* [TASK STATEMENT]: Can you copy the stretch of the family photos post from "You guys are" through "that sideways one!" word for word?

* [QUOTED PASSAGE]:

Which is why I’m not complaining about still being pregnant today because it’s my own damn fault.
I hate our family photos. Actually, I like the way that I look in one of them, but the rest of the family looks like a bunch of dolts. The others, they look OK and I look like death. Lucy was difficult for most of them as evidenced by her fake forced smile, and somehow Bud channeled an old man. We ordered only the family shot of all of us head on, and the one of the kids back to back. The one of us all sideways is the one that I actually like. So here they are in no particular order….
OMGGGGGGGGGGG I hope that you are ok. Holy crud that is bad timing. Take it easy, only a little bit to go now. I seriously hope you’re ok. Love you, Paprika.
I like the sideways one too, and also the one where Lucy is sitting on Bud! I think they turned out great!Glad you’re okay!
Scary – I’m glad you’re OK!Those photos are great. I choked on my drink when I saw your comments about Bud. I really like the back-to-back one too. My brother and I have one like that from when I was about 6, and it’s still one of my favorite photos of us.
Cute! Now rest up and have something good to eat.
You couldn’t have had the baby anyway b/c Twitter was all wacky. I didn’t sign up for Twitter for nothing!!!!!I like the one of Lucy sitting on Bud and them back to back. Cute kids! It’s too hard to get that many people to look decent in one picture. At least for my family it is. You end up taking the least horrid of all choices. Totally blows.Enjoy your last “still pregnant” weekend!
You guys are so cute! I like the one of Lucy and Bud hugging! He just looks like he is protecting her.So glad you are ok! And glad they let you have a decision in the matter.
You look so great in that sideways one!
Well, I’m glad that you’re OK. And like someone else said, I think it’s nice that they let you make the decision about having the baby. That’s nice. And I’m sure you want her to come on her own if she will. The longer you can wait on that, the better.I think the pictures are pretty good. And don’t take this wrong, but I think you look a LOT like my mother when she was younger. When she was in high school and first married her hair was long like yours and dark and has brown eyes. Anyway, just looks like her old pictures. But that’s cool, because my mom is beautiful! And so are you!
You poor thing!I remember one Christmas when the best picture was the one with The Boy sticking out his tongue. That was an AWESOME photo!You know, when I was pregnant with The Baby I went into the hospital to get something minor checked on at 36 weeks and it turned out that I was in labour and I actually argued about it with the doctor and then burst into terrified tears. Ha!

* [DATA BLOCK]:
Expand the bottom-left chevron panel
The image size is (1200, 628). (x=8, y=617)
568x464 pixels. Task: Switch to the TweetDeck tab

* [REPLY]:
You guys are so cute! I like the one of Lucy and Bud hugging! He just looks like he is protecting her.So glad you are ok! And glad they let you have a decision in the matter.
You look so great in that sideways one!